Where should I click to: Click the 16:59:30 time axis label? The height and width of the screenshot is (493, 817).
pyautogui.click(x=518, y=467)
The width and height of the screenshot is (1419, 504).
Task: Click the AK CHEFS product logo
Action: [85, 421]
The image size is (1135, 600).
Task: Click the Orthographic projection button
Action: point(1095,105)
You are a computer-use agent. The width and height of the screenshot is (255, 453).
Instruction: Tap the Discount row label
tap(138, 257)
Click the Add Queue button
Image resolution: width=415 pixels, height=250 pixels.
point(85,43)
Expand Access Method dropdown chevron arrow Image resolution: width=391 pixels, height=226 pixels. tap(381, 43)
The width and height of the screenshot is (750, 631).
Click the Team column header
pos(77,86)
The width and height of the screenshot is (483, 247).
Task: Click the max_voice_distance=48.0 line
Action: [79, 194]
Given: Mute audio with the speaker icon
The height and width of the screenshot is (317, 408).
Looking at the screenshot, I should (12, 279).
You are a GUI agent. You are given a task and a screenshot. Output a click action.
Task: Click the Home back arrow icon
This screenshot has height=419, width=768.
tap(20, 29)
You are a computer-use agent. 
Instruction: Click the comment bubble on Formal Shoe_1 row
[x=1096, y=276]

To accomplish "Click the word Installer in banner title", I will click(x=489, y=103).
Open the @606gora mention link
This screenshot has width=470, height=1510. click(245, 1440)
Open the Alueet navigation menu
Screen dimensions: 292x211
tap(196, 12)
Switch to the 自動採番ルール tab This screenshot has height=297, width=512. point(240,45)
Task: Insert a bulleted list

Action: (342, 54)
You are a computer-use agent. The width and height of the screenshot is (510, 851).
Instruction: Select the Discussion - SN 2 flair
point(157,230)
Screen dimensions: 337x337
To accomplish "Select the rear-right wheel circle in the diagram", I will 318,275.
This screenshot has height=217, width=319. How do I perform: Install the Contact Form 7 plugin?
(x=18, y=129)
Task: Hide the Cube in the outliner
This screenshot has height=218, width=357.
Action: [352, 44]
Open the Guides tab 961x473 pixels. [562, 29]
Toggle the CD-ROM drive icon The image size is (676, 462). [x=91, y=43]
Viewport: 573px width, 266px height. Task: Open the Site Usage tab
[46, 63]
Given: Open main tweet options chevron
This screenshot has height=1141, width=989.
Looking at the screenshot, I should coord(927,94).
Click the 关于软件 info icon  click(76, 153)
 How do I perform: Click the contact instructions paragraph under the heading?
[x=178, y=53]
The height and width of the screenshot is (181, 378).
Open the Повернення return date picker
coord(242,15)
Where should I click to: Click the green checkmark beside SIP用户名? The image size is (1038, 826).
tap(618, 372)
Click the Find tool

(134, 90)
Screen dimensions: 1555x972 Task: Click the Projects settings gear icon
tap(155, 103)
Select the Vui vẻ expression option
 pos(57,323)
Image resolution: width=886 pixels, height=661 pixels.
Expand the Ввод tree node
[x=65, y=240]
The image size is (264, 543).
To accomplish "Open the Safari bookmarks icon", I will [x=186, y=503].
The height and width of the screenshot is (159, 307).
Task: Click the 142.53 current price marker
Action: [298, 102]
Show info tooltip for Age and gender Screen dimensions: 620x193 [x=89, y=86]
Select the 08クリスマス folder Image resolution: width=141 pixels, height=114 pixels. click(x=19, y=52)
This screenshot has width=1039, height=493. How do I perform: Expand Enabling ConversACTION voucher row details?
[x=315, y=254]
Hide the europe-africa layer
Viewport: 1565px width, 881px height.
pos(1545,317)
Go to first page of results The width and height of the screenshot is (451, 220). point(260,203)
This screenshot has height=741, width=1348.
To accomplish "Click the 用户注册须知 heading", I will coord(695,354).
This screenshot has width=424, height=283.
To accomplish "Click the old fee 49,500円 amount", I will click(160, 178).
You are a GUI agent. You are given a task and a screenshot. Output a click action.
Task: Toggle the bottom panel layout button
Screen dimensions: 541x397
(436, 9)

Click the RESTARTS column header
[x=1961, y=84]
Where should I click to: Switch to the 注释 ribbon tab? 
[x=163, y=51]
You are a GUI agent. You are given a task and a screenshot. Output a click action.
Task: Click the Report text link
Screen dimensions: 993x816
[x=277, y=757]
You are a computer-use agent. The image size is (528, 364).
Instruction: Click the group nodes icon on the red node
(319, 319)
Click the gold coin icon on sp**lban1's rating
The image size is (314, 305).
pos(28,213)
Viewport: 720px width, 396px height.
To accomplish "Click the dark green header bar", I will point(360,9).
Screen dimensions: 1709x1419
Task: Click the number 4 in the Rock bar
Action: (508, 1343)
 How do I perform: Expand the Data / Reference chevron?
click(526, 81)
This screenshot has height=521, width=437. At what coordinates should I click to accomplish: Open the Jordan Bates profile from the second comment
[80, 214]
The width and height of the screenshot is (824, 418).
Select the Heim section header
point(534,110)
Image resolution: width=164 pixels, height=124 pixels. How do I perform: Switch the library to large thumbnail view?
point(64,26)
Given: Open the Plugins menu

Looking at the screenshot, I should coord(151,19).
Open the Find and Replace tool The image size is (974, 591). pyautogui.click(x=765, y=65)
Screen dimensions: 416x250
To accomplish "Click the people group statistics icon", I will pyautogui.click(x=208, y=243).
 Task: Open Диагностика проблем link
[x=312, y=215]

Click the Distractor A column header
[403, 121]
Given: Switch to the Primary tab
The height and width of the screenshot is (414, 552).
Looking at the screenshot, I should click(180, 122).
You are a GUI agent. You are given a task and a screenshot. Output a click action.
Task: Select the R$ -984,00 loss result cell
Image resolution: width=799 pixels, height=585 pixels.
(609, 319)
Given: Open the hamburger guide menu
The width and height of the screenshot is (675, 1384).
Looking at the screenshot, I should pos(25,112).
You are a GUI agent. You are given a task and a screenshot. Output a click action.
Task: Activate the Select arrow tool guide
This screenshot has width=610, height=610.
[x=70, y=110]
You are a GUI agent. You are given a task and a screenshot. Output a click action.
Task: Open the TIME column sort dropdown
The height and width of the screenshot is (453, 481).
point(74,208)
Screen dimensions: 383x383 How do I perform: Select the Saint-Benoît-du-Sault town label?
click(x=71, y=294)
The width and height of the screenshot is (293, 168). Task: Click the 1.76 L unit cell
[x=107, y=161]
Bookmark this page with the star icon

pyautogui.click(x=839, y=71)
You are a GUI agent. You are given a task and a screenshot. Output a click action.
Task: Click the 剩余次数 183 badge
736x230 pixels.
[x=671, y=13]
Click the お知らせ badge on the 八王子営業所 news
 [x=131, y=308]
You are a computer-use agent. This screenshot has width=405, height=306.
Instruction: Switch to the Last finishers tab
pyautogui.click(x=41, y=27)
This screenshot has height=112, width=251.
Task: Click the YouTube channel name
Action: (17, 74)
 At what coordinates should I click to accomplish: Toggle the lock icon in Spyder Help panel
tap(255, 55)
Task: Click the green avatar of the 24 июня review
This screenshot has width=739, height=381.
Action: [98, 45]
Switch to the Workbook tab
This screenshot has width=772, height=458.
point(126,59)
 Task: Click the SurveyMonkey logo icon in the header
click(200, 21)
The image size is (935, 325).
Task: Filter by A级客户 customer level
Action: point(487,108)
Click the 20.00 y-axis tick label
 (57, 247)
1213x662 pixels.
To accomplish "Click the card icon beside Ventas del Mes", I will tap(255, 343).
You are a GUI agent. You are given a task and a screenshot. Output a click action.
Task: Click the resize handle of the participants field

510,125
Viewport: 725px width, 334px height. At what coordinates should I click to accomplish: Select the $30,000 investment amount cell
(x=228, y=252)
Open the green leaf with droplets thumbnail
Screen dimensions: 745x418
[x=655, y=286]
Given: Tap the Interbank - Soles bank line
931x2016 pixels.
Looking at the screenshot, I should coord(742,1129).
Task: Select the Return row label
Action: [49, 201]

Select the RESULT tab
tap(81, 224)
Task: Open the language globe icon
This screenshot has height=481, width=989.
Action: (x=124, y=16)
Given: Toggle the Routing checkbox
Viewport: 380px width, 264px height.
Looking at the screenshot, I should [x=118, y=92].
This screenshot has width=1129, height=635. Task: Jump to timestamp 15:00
◇ ◇ ◇ ◇
* _REQUIRED WORK_: Search the listing above for the string "Hide". Copy every line that contains it.

* _RESULT OF THIS EXERCISE_:
Task: Hide the Cube in the outliner
Hide the europe-africa layer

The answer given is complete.